You don't seem understand assignment.
Assignment has nothing to do with the relationship between relations
and logic or the relational model per se. The semantics of assignment
in a dbms language is exactly the same as it is in every programming
language.
You evaluate expressions using the current values of variables. You
can assign the value of an expression to a variable. This gives a new
overall state. The relationship between the values of one or more
variables in the post-(multiple-)assignment state and the expressions
that were used to express those values in the pre-assignment state
is simply (and tautologically) that the values of the assigned
expressions evaluated using the pre-assignment variable values are
the same as the values of the expressions consisting of just the
variable names evaluated using the post-assignment variable values
(ie the post-assignment values of the variables).
It doesn't matter what the types of variables are.

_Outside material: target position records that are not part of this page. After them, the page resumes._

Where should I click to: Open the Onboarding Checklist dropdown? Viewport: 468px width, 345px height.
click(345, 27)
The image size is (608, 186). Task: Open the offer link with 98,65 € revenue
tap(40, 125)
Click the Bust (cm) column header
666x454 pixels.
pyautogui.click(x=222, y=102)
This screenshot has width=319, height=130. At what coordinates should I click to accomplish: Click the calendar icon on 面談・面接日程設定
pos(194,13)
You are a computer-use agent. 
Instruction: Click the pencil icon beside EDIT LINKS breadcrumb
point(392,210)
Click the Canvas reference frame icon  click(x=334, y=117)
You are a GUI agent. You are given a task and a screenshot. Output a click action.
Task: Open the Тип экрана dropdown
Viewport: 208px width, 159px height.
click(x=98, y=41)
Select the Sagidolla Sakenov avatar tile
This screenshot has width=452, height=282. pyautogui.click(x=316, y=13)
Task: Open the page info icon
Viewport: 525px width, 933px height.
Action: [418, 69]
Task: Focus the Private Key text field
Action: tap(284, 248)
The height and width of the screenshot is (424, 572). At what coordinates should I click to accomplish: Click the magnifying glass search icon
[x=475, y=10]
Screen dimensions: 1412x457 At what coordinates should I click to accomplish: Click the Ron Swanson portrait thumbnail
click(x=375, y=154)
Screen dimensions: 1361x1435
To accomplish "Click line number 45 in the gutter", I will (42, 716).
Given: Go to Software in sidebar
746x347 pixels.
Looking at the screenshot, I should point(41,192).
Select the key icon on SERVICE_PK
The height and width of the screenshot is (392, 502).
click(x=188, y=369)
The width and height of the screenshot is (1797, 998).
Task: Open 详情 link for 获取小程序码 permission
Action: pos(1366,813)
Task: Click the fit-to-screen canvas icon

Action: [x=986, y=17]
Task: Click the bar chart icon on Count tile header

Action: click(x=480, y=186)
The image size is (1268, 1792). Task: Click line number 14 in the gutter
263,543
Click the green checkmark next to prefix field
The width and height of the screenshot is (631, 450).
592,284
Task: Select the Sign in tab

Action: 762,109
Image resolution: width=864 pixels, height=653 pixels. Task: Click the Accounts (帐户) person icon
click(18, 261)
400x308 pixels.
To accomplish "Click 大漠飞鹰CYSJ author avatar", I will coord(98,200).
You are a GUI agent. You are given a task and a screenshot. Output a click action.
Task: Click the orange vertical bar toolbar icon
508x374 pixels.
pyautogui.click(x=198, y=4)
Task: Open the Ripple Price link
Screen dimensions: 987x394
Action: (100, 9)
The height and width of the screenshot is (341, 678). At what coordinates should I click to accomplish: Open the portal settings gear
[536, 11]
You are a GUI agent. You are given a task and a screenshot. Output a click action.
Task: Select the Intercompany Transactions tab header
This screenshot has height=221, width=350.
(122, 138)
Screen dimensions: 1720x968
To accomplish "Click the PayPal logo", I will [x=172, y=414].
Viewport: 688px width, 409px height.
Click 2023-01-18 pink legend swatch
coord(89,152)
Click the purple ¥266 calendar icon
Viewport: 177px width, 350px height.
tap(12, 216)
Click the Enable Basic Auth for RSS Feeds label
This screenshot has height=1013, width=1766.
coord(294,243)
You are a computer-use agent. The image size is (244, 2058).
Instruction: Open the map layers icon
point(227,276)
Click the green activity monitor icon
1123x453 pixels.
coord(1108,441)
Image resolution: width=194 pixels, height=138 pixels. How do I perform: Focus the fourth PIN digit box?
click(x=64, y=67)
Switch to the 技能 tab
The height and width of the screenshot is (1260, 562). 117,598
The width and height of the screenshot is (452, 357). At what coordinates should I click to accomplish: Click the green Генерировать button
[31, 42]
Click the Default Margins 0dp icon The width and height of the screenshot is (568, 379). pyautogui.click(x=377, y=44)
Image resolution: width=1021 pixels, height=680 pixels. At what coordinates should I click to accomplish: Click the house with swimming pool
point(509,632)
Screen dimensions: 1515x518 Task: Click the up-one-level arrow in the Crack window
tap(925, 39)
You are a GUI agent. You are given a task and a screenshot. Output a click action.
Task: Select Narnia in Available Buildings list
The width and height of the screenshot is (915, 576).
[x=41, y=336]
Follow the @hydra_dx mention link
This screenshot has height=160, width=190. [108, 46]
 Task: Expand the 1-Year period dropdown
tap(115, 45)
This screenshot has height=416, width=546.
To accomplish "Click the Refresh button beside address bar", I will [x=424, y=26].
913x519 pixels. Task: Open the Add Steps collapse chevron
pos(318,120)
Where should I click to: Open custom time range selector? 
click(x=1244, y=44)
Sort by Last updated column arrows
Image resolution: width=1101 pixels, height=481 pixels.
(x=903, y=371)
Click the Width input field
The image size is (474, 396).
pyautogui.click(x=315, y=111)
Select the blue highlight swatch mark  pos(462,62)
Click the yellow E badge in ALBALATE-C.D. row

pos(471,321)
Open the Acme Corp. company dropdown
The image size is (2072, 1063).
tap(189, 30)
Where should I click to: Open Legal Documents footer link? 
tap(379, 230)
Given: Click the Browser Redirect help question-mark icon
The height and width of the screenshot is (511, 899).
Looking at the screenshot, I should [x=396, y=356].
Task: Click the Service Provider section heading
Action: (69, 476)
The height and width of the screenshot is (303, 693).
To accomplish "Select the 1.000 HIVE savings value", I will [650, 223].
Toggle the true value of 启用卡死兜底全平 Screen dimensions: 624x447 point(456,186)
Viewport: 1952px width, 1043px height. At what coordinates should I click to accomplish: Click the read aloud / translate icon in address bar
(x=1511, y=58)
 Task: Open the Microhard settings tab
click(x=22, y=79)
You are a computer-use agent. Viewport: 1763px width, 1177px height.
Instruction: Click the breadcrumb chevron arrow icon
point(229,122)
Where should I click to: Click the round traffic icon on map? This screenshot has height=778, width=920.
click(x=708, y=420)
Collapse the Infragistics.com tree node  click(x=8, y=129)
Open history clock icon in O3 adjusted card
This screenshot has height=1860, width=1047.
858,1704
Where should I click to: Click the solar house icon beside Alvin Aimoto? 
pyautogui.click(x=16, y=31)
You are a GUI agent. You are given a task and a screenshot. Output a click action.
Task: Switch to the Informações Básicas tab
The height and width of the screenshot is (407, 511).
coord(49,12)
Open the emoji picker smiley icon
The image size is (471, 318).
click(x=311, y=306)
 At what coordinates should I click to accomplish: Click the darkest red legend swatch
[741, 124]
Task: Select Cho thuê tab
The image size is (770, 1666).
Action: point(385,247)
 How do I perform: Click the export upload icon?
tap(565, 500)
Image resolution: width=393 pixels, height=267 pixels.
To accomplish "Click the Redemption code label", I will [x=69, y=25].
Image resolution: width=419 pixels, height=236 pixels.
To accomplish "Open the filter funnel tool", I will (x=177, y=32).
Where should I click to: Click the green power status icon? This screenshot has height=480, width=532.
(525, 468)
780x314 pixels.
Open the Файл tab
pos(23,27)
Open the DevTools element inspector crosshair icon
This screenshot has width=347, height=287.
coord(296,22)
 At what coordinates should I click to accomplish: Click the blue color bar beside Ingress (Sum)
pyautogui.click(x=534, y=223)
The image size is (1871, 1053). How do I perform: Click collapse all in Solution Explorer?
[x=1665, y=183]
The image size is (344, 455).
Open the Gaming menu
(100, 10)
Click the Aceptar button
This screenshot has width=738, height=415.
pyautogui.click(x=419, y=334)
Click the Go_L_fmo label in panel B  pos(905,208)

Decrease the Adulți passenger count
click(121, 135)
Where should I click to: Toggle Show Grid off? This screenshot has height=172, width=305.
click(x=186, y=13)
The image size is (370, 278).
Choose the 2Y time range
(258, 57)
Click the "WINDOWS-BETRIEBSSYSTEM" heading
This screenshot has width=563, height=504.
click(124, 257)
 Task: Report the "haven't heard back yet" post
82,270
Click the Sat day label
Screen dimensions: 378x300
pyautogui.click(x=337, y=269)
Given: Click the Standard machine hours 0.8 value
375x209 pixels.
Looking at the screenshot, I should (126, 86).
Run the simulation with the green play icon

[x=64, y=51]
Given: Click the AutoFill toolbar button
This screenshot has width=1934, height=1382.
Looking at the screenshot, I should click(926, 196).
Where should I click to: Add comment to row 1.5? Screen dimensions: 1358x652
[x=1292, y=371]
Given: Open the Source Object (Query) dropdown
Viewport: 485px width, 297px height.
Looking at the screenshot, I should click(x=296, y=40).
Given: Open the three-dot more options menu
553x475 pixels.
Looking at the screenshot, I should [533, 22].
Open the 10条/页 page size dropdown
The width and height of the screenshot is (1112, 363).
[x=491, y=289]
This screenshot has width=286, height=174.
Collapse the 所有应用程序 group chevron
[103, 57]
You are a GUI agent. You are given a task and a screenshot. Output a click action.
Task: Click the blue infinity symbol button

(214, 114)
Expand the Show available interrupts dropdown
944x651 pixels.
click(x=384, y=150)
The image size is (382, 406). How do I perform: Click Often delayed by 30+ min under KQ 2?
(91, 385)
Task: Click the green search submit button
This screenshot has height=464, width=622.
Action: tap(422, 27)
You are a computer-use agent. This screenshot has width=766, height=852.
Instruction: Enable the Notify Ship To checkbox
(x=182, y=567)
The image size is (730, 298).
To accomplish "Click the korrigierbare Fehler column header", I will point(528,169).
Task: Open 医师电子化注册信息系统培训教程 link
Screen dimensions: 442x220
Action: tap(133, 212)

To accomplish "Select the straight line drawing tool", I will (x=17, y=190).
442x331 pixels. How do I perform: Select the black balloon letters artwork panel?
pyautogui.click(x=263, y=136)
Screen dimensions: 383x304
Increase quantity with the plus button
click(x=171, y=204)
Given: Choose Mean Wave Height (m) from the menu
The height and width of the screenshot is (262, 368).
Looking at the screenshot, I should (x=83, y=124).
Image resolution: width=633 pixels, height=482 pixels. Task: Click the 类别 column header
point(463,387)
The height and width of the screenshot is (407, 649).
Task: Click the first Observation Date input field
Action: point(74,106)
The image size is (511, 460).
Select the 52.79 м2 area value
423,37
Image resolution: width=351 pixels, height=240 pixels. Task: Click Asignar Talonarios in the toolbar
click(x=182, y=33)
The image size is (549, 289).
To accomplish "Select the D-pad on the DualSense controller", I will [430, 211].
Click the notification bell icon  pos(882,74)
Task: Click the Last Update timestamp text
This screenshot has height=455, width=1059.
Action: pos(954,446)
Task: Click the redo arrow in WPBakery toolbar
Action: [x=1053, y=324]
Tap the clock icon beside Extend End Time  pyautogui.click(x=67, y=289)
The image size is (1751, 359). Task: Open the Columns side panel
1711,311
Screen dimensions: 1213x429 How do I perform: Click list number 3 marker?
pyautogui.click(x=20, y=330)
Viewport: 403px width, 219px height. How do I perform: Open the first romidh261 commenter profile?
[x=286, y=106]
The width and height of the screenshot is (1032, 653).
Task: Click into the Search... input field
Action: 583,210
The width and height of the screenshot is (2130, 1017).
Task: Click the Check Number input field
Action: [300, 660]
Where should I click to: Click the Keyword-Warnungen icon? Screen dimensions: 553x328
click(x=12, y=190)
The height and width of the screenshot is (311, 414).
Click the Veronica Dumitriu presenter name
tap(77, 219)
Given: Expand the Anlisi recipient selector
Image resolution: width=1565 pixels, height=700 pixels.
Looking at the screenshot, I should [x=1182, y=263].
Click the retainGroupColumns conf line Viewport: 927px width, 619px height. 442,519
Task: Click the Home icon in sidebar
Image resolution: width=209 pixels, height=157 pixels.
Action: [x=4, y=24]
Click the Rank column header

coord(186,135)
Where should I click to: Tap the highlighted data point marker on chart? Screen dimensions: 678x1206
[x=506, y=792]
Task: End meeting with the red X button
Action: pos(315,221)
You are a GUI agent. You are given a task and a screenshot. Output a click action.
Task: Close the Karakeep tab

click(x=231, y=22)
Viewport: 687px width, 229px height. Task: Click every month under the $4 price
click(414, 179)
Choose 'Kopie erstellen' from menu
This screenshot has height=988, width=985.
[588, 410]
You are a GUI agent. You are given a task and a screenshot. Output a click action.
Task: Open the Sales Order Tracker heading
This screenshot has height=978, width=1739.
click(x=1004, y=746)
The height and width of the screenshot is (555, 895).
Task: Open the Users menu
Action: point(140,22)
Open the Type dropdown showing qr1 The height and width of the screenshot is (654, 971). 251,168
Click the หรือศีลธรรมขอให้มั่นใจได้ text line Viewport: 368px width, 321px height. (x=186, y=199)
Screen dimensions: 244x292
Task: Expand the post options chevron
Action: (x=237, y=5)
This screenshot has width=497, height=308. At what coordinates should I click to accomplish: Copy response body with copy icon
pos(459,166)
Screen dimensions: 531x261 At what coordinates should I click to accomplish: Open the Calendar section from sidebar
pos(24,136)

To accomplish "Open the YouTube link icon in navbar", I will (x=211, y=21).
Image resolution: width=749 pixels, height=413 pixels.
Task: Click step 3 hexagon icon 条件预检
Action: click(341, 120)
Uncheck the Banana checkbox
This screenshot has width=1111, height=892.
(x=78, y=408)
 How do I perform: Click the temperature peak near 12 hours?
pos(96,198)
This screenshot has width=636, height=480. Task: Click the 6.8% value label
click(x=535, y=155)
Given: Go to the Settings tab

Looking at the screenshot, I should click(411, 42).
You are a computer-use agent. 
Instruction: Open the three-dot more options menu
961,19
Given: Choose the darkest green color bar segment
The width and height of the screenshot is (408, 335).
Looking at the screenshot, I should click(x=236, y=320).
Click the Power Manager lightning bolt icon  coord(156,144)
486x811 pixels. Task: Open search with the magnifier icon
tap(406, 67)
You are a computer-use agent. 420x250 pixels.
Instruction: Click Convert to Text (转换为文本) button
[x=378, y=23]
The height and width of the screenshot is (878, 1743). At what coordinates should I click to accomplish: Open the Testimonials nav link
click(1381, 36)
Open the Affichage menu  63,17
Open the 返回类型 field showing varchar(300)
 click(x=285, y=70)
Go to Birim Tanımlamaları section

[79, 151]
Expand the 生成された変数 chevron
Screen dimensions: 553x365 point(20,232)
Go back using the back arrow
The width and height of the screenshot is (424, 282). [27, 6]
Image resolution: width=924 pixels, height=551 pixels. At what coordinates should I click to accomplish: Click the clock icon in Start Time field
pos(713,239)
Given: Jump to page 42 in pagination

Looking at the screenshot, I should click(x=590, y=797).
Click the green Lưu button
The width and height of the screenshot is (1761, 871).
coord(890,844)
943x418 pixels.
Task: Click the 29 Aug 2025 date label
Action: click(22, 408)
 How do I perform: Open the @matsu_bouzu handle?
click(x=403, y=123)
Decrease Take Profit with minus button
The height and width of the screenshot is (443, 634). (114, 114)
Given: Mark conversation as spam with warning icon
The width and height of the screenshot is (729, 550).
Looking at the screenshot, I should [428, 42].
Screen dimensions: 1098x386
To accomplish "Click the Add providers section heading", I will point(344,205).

If a language allows assignment to an expression then the language
designer has to say what that means. Presumably the
post-assignment values of the variables in the assigned-to expressions
must be such that when they are evaluated in the post-assignment
state then their values are the same as the values of the assignedfrom
expressions evaluated in the pre-assignment state. If the language
processor cannot determine a single choice for the post-assignment
values of variables then the language designer has to give some sort
of
policy. But again, the particular assigned-from expressions have no
other relationship with the new state than that when evaluated in the
old state they give the values of the variables in the new state. The
particular assigned-from expressions don't matter, just their values.